■ Página:
«Carta a Charles Maurras» - Ernesto Psichari (1883-1914)

Agosto de 1913
Estimado señor:
Me excuso por agradecerle tan tarde el envío, halagüeño con exceso, que ha tenido a bien hacerme de su libro. Doblemente crucificado a un sable de oficial y a una pluma de escritor, llevo una vida sin respiro, en la que a menudo me veo forzado a descuidar así mismo mis deberes más caros y más urgentes. Y además, ¿se lo he de confesar?, la lectura de La «Action Francaise» y la religión católica ha despertado en mí sentimientos tan complejos y a la vez tan intensos que temía, al tomar la pluma, debilitar su expresión.
No mida, pues, por el tiempo transcurrido desde su generoso pensamiento, la magnitud de mi reconocimiento y la amplitud de mi admiración. Y en cuanto a mi admiración, estoy contento de que me haya dado ocasión de expresarle un sentimiento tan antiguo, tan constante, tan ligado a mí mismo como ése. Es Ud. el único hombre de nuestros días –y hay que remontar mucho en el pasado para encontrar un pensador que se le compare–, el único que haya construido una doctrina política realmente coherente, realmente grande; el único que haya aprendido la política, no en cotorreos y asambleas, sino en Aristóteles y Santo Tomás; el único, en fin, que haya aportado a esas delicadas cuestiones la inteligencia que da una vasta cultura cuando se la ha adquirido en la soledad y la meditación.

■ Ejercicio breve: Reproduce sin cambios el fragmento de la página desde "Agosto de 1913" hasta "debilitar su expresión.". Basta con la información de la página.

■ Datos proporcionados:
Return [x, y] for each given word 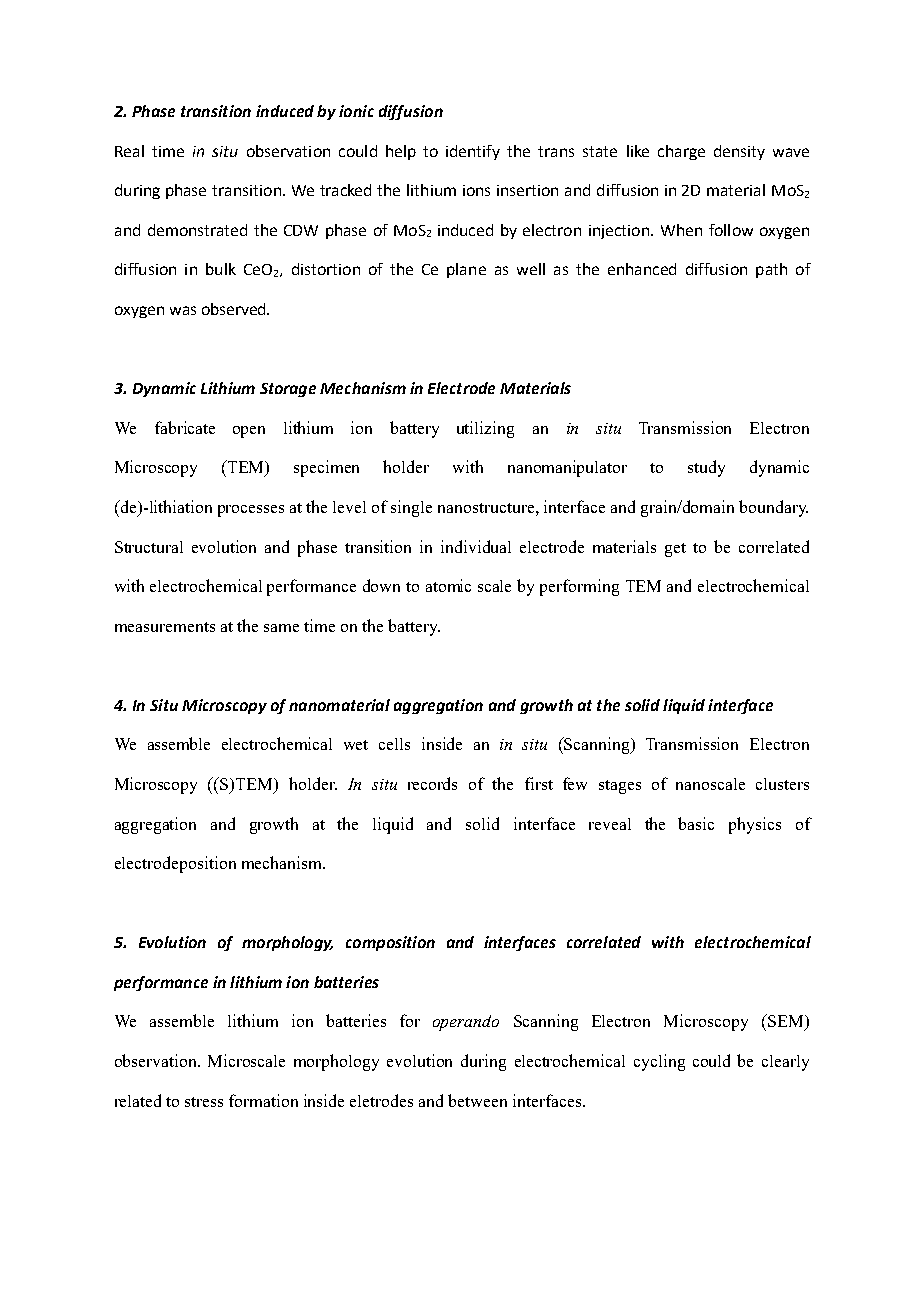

■ Respuesta correcta:
Agosto de 1913
Estimado señor:
Me excuso por agradecerle tan tarde el envío, halagüeño con exceso, que ha tenido a bien hacerme de su libro. Doblemente crucificado a un sable de oficial y a una pluma de escritor, llevo una vida sin respiro, en la que a menudo me veo forzado a descuidar así mismo mis deberes más caros y más urgentes. Y además, ¿se lo he de confesar?, la lectura de La «Action Francaise» y la religión católica ha despertado en mí sentimientos tan complejos y a la vez tan intensos que temía, al tomar la pluma, debilitar su expresión.